Дмитрий Медведев легко мог бы в очередной раз увязать тему Абхазии и Южной Осетии с судьбой сахалинских нефтяных проектов, а через нее перейти к недоверию к русским капиталам в ЕС и, как следствие, к необходимости отказаться от идеи реформирования энергорынка в Евросоюзе (являющих собой в определенной степени развитие идей энергореформы в России). Случая продемонстрировать вину США и Европы в чем-либо Кремль не упускает и после смены руководителя, и
многие услышали в словах президента Медведева о США как о главном виновнике кризиса в финансовой системе в 2007–2008 годов то, что ожидали услышать, – финансовый ура-патриотизм.
Но заявление президента о том, что «экономический эгоизм» государств в своей основе имеет неприемлемую идею «экономического национализма», стоят немалого: вообще-то, были все основания полагать, что форум и будет презентацией новейшей версии «российского экономического национализма» 2008 года под флагом «защиты национальных экономических интересов». Когда же президент твоей страны сообщает, что целью его правительства будет не борьба с негативными последствиями глобализации, а поиск выгод от этого процесса, причем не для государственных задач, но для улучшения благосостояния граждан РФ, — по мне, вызываемые этим эмоции невозможно не считать редким в наших политических широтах либеральным патриотизмом.
И не столь важно изрядное количество неточностей, передергиваний, умолчаний и желания выдать желаемое за действительное в речи Медведева: лиха беда начало. Но начало чего?
Можно объявлять эти соображения наивными, но
показательно, что разгул здравомыслия наблюдался на фоне отсутствия в Санкт-Петербурге председателя правительства Владимира Путина, которого члены его кабинета откровенно боятся.
Не думаю, что основное содержание майского госинформпотока, демонстрация идейного, духовного и прочего единства Путина и Медведева не основано на реальных фактах. Тем не менее именно Путин в статусе первого лица государства в 2000–2007 годах стал символом «жестких решений» персонально: сейчас налицо обратная сторона персональности. И, когда Владимира Путина нет, достаточно заверить присутствующих в уважении к главе правительства и облегченно вздохнуть: можно и поговорить, пока не слышит.
Много ли наговорено в Санкт-Петербурге за эти два дня? Спешу разочаровать: немного. Фактически есть лишь три официальные новости, изложенные Игорем Шуваловым. Первая: государство сократит число госпредставителей в советах директоров компаний с госучастием, заменив их на независимых директоров. Вторая: предстоит существенное урезание списка компаний, не подлежащих приватизации. Третья: государство, доселе весьма равнодушно относящееся к высшему образованию, намерено поддерживать обучение российских студентов в ведущих университетах мира. В целом
происходящее можно сравнить с аналогичными действиями правительства Саудовской Аравии в 80-х, в близких по смыслу условиях нефтяного изобилия.

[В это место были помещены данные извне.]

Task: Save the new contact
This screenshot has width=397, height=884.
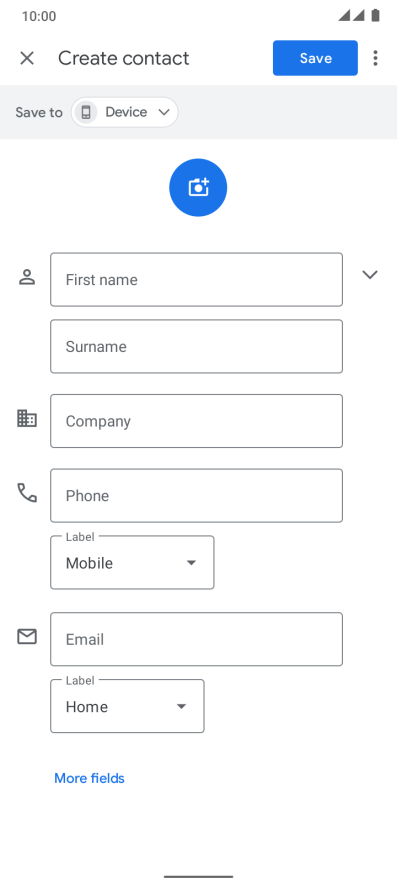Action: (315, 58)
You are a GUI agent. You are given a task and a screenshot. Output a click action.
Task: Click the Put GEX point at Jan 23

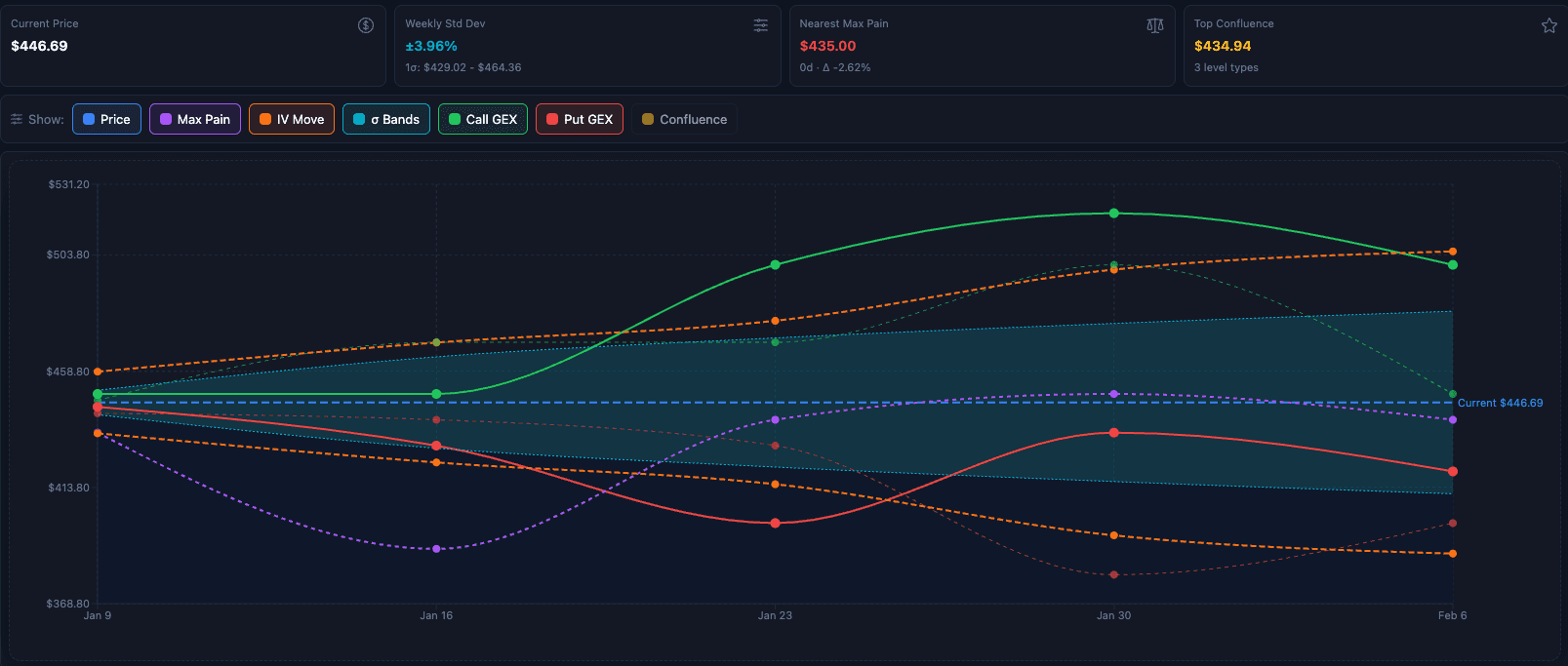click(776, 523)
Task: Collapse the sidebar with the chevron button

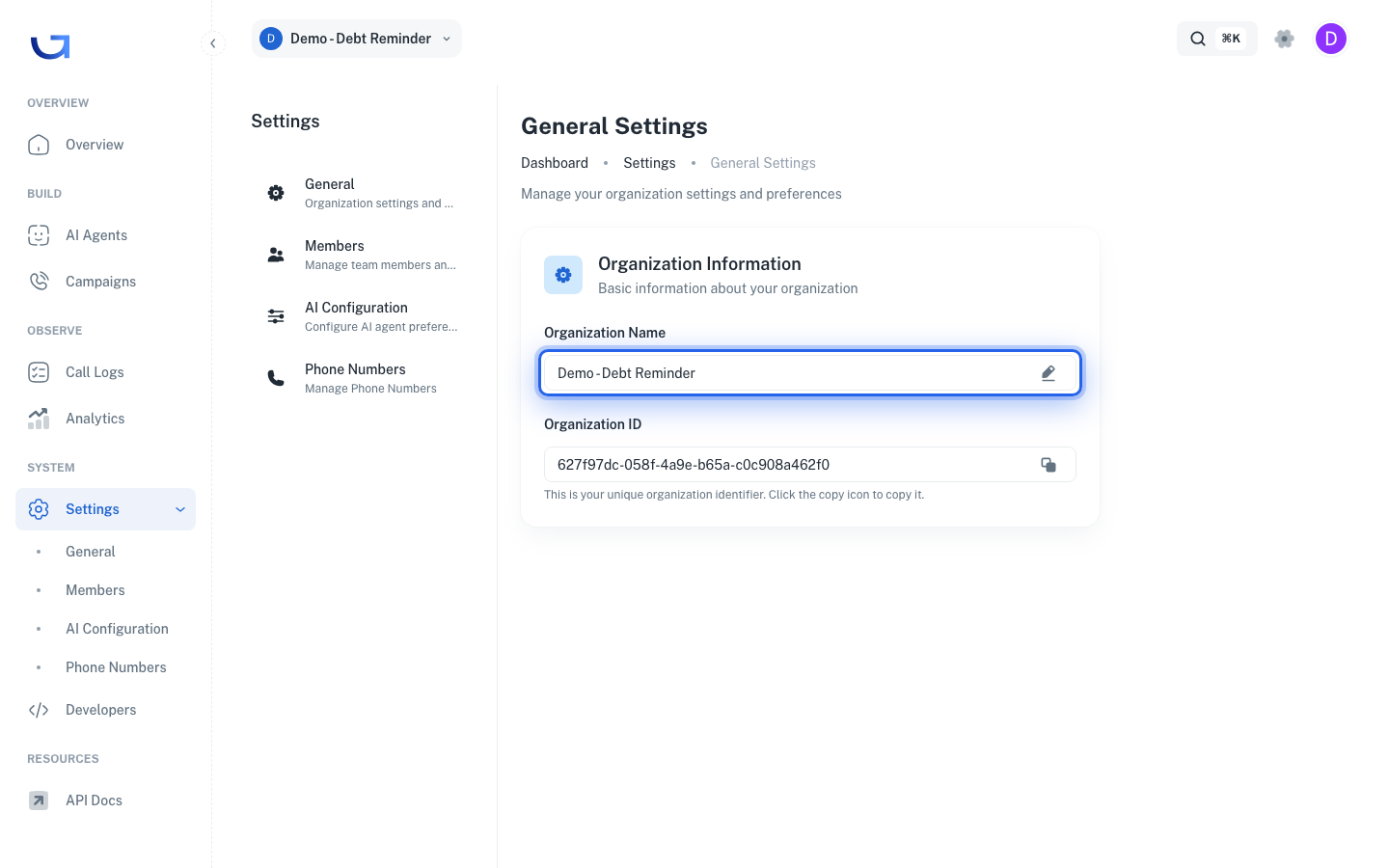Action: 213,43
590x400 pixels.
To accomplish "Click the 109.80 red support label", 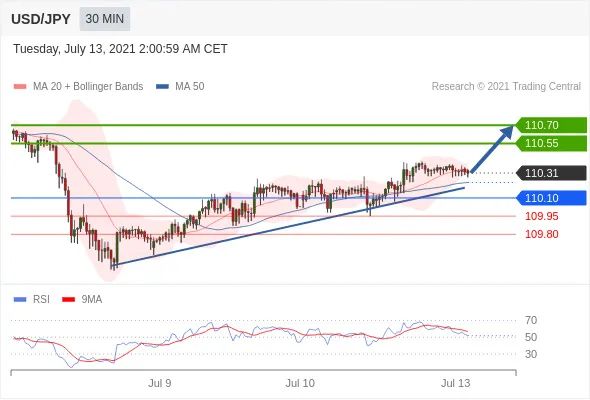I will tap(541, 234).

Как мы помним, в Персидском заливе происходящее отнюдь не привело к чему-либо хотя бы отдаленно похожему на свободную экономику. Тем не менее вектор понятен. Тем более что Игорь Шувалов, а местами и Дмитрий Медведев постарались озвучить, что все это лишь начало некоего большого пути.
Как же обозначен этот путь? Дело не в новом содержании, а, скорее, в акцентах. В частности, в качестве принципа заявлена временность госприсутствия во всех секторах экономики. Впервые официально объявлено о принципиально большей эффективности саморегулирования рынка в сравнении с госрегулированием. Обозначен отказ от идеологии «гонки» валовых экономических показателей России со странами Запада (если не помните, слоган удвоения ВВП от Владимира Путина был призван проиллюстрировать необходимость перегнать Португалию) и переориентацию на показатели уровня жизни в стране. Заявлено о невозможности прямого копирования западного опыта в экономическом регулировании. Указано на то, что госучастие в каких-либо отраслях экономики и социальной сферы считается не обязанностью, а вынужденной, с точки зрения власти, необходимостью. Наконец,
сообщено о возможности власти совершать серьезные ошибки и сказано, что экономические свободы и политические свободы взаимосвязаны.

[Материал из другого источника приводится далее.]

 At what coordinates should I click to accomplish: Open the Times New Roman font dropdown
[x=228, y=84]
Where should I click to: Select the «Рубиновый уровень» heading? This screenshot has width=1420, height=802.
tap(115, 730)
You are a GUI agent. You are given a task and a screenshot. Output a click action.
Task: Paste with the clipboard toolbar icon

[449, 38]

Правда, о том, как они связаны, договориться толком уже не удалось – тут, видимо, можно было слишком о многом договориться даже в отсутствие Путина.
Мало? Тем не менее не удивительно, что в такой атмосфере глава Высшего арбитражного суда Антон Иванов заговорил о необходимости сокращения госаппарата на 30–40%, а бизнес на вопрос о том, откуда государству нелишне было бы уйти, вообще бесшабашно отвечал: «Да отовсюду», — не очень-то опасаясь, что слова эти будут записаны и, возможно, куда-нибудь подшиты.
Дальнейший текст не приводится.